[Given problem 1] In the dataset entries, starting at the line that has "Kaelus Unify (21, 390)" and running through the last entry, change "Privacy Policy" to "Privacy Notice" and keep everything else the same.

[Page extract]
There’s no real arguing the Shapton products – they’re on everyone’s top-5 list for artificial waterstones available in North America…

 

The King stones are from the “let’s remove some metal, and not be too subtle about it” school of sharpening. The soft-clay binder is very rapidly traded for metal… If you look at the swarf while flattening the back of an iron, you’ll see it’s mostly red/brown on a King (mostly clay binder, low percentage of metal), but gray on a Naniwa (mostly metal and low percentage binder)… So the caveat would be if all your tools are tough metallurgies, the King may frustrate you… It’ll still work, just slowly… One of the reasons to still recommend the King is that you flatten the backs only once – so you get the King, use it like crazy for a couple weeks/months flattening all you kit, then rarely ever again (unless you need to refom an edge with a nick) – and of course, King’s inexpensive… Truth be told, the King (et al) are really for high-carbon steels and mostly sold into the chef market… The clay-matrix stones made their way into the woodshop when steels were much softer… BTW: I know folks fell PMV-11 and A2 are the bees knees, but O1 is still a great metalurgy and deserves a hard consideration... It's not the simple pro/con that most woodworkers think... There a great deal of influence due to paid sponsorships and mag adverts...

[Given problem 2] List every tool steel that the post on sharpening stones names by its grade designation.

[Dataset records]
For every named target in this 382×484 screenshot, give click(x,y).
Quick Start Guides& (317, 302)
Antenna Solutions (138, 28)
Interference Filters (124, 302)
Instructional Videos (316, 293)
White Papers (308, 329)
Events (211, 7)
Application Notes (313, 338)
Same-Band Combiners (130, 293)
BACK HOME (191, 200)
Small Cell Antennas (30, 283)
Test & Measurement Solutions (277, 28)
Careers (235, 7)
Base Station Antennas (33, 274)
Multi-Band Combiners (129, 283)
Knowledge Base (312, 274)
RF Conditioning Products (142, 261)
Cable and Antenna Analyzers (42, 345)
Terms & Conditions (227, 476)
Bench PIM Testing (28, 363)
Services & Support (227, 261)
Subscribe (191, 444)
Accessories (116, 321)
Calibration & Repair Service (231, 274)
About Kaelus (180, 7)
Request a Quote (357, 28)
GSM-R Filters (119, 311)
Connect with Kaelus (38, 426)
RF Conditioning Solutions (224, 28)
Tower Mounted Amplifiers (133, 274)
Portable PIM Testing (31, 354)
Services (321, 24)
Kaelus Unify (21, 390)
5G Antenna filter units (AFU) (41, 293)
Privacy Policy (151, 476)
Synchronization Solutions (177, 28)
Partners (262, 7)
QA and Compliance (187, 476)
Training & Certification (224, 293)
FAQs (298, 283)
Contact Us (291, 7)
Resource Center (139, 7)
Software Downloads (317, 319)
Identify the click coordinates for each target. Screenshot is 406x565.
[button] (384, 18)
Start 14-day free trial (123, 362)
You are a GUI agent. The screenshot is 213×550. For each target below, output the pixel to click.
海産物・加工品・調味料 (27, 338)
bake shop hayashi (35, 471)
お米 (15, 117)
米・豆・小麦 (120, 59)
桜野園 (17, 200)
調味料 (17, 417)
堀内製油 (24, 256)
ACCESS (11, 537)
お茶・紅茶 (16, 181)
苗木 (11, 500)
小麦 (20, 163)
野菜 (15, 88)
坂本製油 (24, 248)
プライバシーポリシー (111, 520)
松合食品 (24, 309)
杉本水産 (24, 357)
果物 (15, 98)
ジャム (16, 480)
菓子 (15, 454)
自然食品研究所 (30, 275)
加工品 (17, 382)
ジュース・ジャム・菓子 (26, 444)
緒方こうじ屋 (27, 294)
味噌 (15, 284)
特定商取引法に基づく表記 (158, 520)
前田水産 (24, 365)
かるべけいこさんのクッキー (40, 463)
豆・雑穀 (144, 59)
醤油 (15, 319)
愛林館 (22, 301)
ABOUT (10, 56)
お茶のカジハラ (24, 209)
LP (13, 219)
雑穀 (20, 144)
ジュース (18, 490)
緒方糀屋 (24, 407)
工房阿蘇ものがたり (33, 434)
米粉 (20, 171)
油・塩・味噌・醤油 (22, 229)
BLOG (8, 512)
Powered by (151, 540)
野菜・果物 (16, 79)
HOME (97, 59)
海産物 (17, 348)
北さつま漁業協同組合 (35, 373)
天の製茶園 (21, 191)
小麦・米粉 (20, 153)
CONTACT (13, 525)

[Full output 1]
Kaelus Unify (21, 390)
5G Antenna filter units (AFU) (41, 293)
Privacy Notice (151, 476)
Synchronization Solutions (177, 28)
Partners (262, 7)
QA and Compliance (187, 476)
Training & Certification (224, 293)
FAQs (298, 283)
Contact Us (291, 7)
Resource Center (139, 7)
Software Downloads (317, 319)
Identify the click coordinates for each target. Screenshot is 406x565.
[button] (384, 18)
Start 14-day free trial (123, 362)
You are a GUI agent. The screenshot is 213×550. For each target below, output the pixel to click.
海産物・加工品・調味料 (27, 338)
bake shop hayashi (35, 471)
お米 (15, 117)
米・豆・小麦 (120, 59)
桜野園 (17, 200)
調味料 (17, 417)
堀内製油 (24, 256)
ACCESS (11, 537)
お茶・紅茶 (16, 181)
苗木 (11, 500)
小麦 (20, 163)
野菜 (15, 88)
坂本製油 (24, 248)
プライバシーポリシー (111, 520)
松合食品 (24, 309)
杉本水産 (24, 357)
果物 (15, 98)
ジャム (16, 480)
菓子 (15, 454)
自然食品研究所 (30, 275)
加工品 (17, 382)
ジュース・ジャム・菓子 (26, 444)
緒方こうじ屋 (27, 294)
味噌 (15, 284)
特定商取引法に基づく表記 (158, 520)
前田水産 (24, 365)
かるべけいこさんのクッキー (40, 463)
豆・雑穀 (144, 59)
醤油 (15, 319)
愛林館 (22, 301)
ABOUT (10, 56)
お茶のカジハラ (24, 209)
LP (13, 219)
雑穀 (20, 144)
ジュース (18, 490)
緒方糀屋 (24, 407)
工房阿蘇ものがたり (33, 434)
米粉 (20, 171)
油・塩・味噌・醤油 (22, 229)
BLOG (8, 512)
Powered by (151, 540)
野菜・果物 (16, 79)
HOME (97, 59)
海産物 (17, 348)
北さつま漁業協同組合 (35, 373)
天の製茶園 (21, 191)
小麦・米粉 (20, 153)
CONTACT (13, 525)

[Full output 2] PMV-11, A2, O1